Chucky wrote:Oddly enough, I don't think I want to be "cured" of Aspergers either. I'm 'happy' with my current arrangement in life even though I'm depressed everyday. Perhaps that is the biggest contradiction of them all however.
This dichotomy is something I first encountered in my early 20's - that there is a certain "good" or perhaps even "pleasure" in feeling bad. Loneliness is not a positive emotion, but the strength of it does come from a positive place. If you're lonely it's because you're human, not inhuman.
It may be better to have than to not have, but at the same time the recogition that something is missing says something good about yourself. Besides, it is infinitely better to feel a negative than to feel nothing at all.
I learned to enjoy sensation of any kind, since retreating from the negative results only in further depression.

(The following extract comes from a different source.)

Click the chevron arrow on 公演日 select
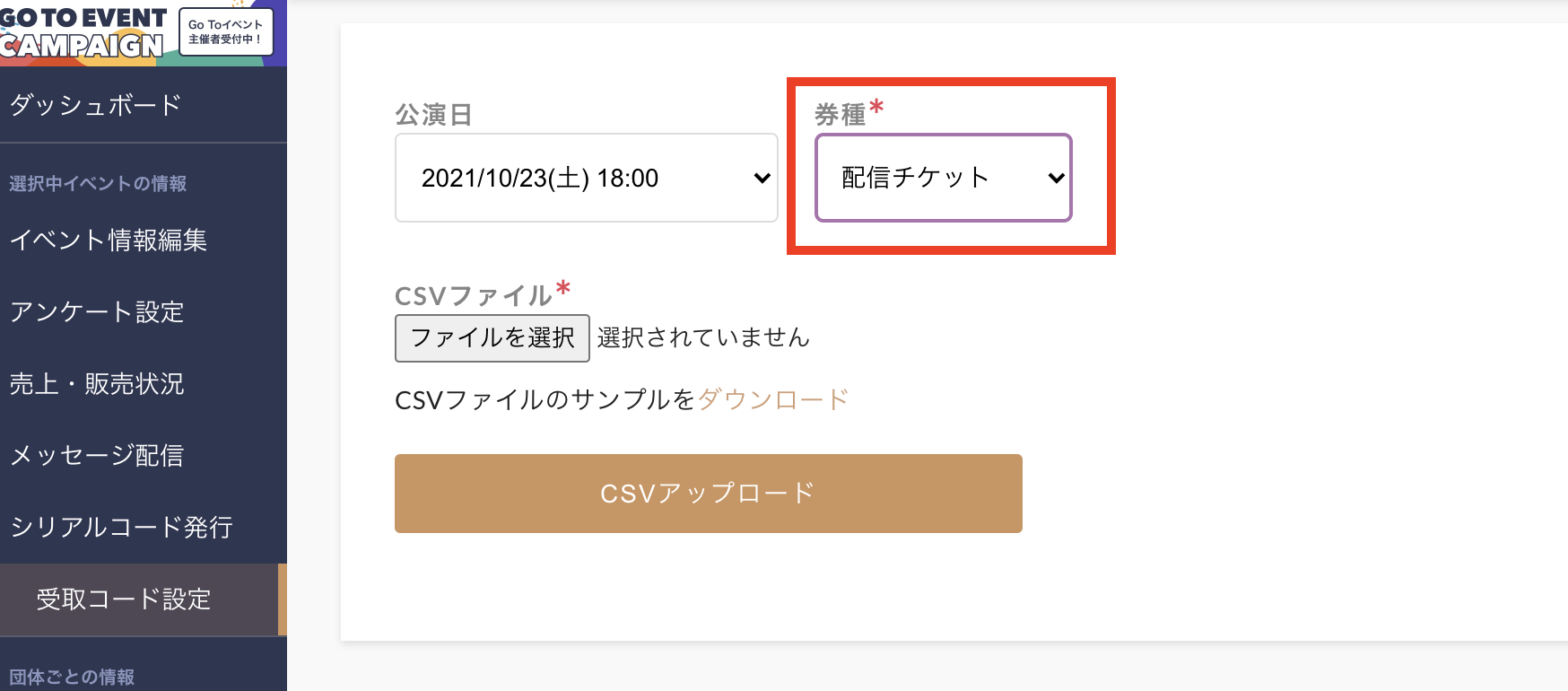The width and height of the screenshot is (1568, 691). pos(762,178)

Chucky wrote:Stephen Hawking is a guy that I respect and I have read his books (Not just A Brief History of Time). He has a lot of time on his hands and most of that time has been spent postulating about the universe. Life must have been - and continues to be - very difficult for him because his ALS wasn't apparent at birth: It gradually became apparent in his late teens and early 20s as far as I know.

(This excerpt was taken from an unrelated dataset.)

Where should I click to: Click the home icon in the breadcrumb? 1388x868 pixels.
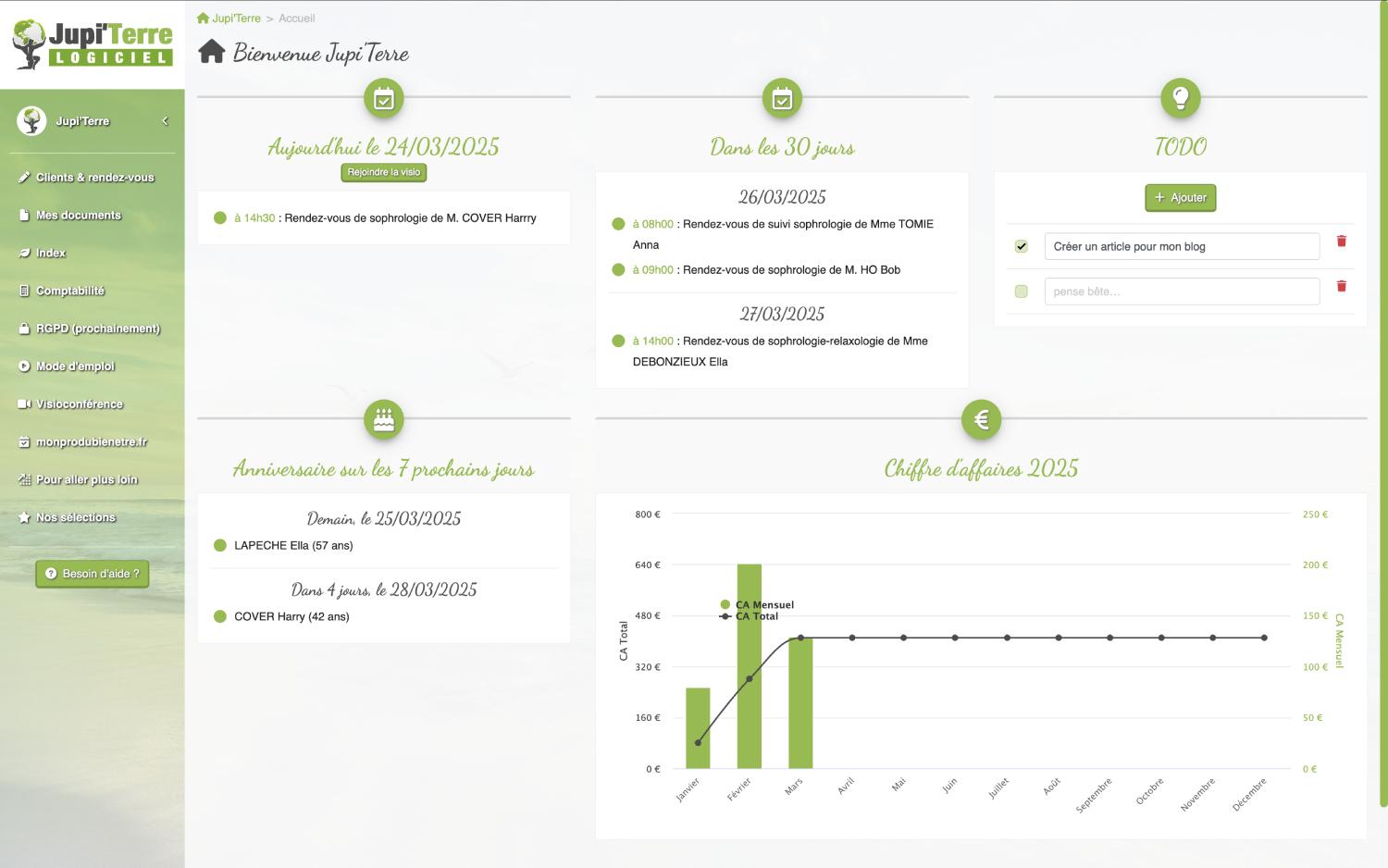click(x=203, y=19)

Yeah, he developed the symptoms of ALS in his early 20's while in graduate school. In some ways I think it requires more respect to have something only for it to be taken away the way Stephen Hawking had his motor ability taken away, then to face that, overcome it, and become a success in spite of it.
Look back on history. Sure, some of the "great men/women" had nothing wrong with them. But more than a few of them became superior because they were striving against some sort of shortcoming. Napoleon had his stature. Einstein had a learning disability. Glen Cunningham was burned alive and nearly lost both legs. This is why I refuse to treat AS like a crutch, like an excuse for what I can or can't do.
There's more than one route to any goal. If one's cut off by something simply plot an alternate course.